Methylation of β-gal gene after retroviral infection. (A) Analysis of 5′LTR promoter by methylation-sensitive restriction enzyme. DNA from untreated (−) or 5-aza-C-treated cells was digested with HindIII alone (H) or with HindIII plus SmaI (HS). The blotted gel was probed with a [³²P]dCTP-labeled fragment of the β-gal gene. The HindIII fragment containing β-gal sequences was 6.2 kb in clone HT29–6 (lane 9), and SmaI reduced this fragment to 5.35 kb (lane 10), reflecting the invariant size separating the HindIII and SmaI sites in the provirus Gal/Neo. The SmaI digest of the HCT116 clones (lane 2 and 6) revealed two bands, indicating methylation of the SmaI site in these cells. Treatment of the HCT116 clones with 5-aza-C resulted in the removal of methyl groups, so that only a 5.35-kb fragment was detected after SmaI plus HindIII digestion (lanes 3 and 7). (B) Transcription of β-gal gene. Total RNA of the clones HCT116–1, HCT116–2, and HT29–6 was probed with a [³²P]dCTP-labeled fragment of the β-gal gene. The level of expression of β-gal mRNA in clones HCT116–1 and 2 was low (lanes 4 and 6) but increased substantially after 5-aza-C treatment (lanes 3 and 5). The 5-aza-C treatment had no effect on β-gal mRNA of clone HT29–6 (lanes 1 and 2). Rehybridization of the filter with a glyceraldehyde-3-phosphate dehydrogenase (GAPDH) probe confirmed that equal amounts of RNA were loaded. (C) Scheme of retroviral vector Gal/Neo. The Gal/Neo vector contains the β-gal reporter driven by a retroviral LTR and the G418-resistance gene (NeoR) under the control of the simian virus 40 early promoter (SV40 e.p.). Positions of the two SmaI and the single HindIII restriction sites are indicated. The restriction sites HindIII and StuI were used for the construction of the provirus Gal/Hyg.

Figure 3

Bisulfite genomic sequencing of 5′LTR. Genomic DNAs of infected cell lines were treated with bisulfite, converting deoxycytosine but not 5-methylcytosine residues into uracil through deamination.
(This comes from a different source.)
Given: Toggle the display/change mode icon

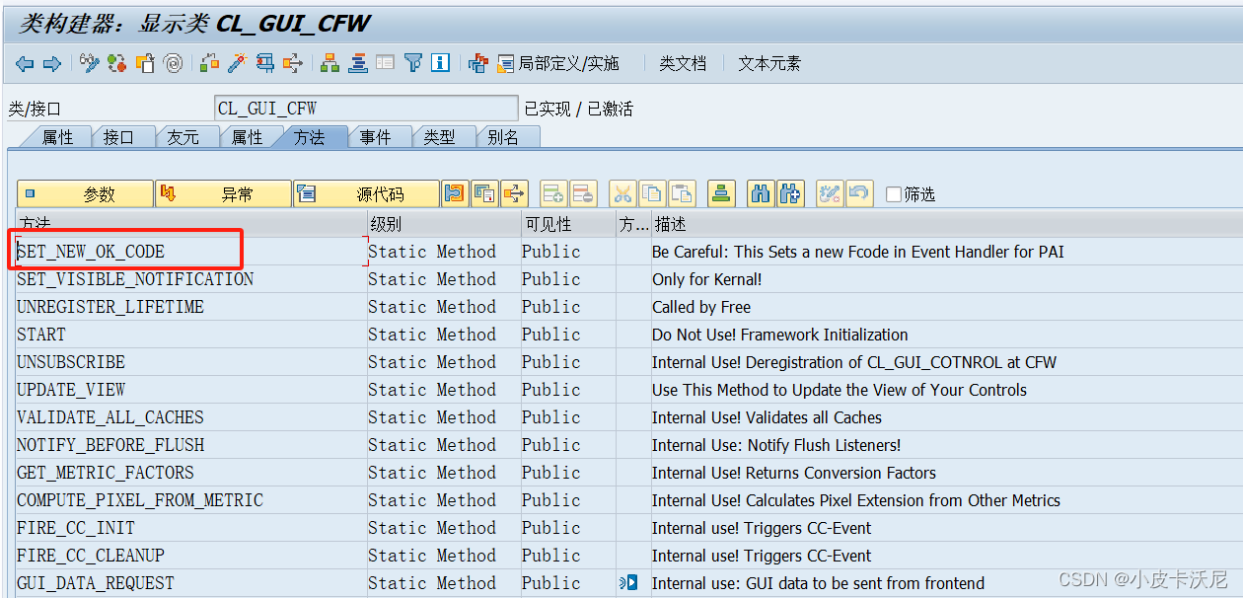Looking at the screenshot, I should [832, 193].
After treatment, the viral 5′LTR region was PCR-amplified, the PCR products were cloned, and a 214-bp region surrounding the SmaI site (see Fig. 2C) was sequenced. (A) Examples of clones HCT116–1 (before and after 5-aza-C treatment) and HT29–6 are shown. Arrows mark the locations of methylated CpG dinucleotides in HCT116–1. (B) Distribution of methylated CpG dinucleotides within the 5′LTR promotor of HCT116–1. The DNA sequence of the 214-bp region surrounding the SmaI site (underlined) is shown. Its 16 CpG dinucleotides are typed in boldface. The shaded area represents the region that is shown on the sequencing gel in A. Each dot represents a 5-methylcytosine residue that was not converted into uracil in one of the 12 cloned PCR products.

Figure 4

Reversal of β-gal inactivation by 5-aza-C. (A) Nine MMR-deficient clones (HCT116–1, HCT116–2, HCT116–3, HCT116–4, HCT116–5, HCT116–6, RKO-1, DLD1–1, and LoVo-1) and the MMR-proficient clone HT29–6 were treated with different concentrations (0, 1, 2, 4, or 5 μM) of 5-aza-C for 72 hr and stained with X-Gal. In 8 of 9 MMR-deficient clones, 5-aza-C significantly increased the fraction of cells expressing β-gal in a dose-dependent manner. The single MMR-deficient clone in which 5-aza-C had no effect was LoVo-1. LoVo-1 had a truncating mutation in the β-gal gene (see text). (B) To determine whether the reversal of inactivation of β-gal expression by 5-aza-C was permanent, the drug (5 μM) was removed from the medium, and β-gal expression was measured at subsequent times. The clones reverted to the same basal level of β-gal expression found before 5-aza-C treatment.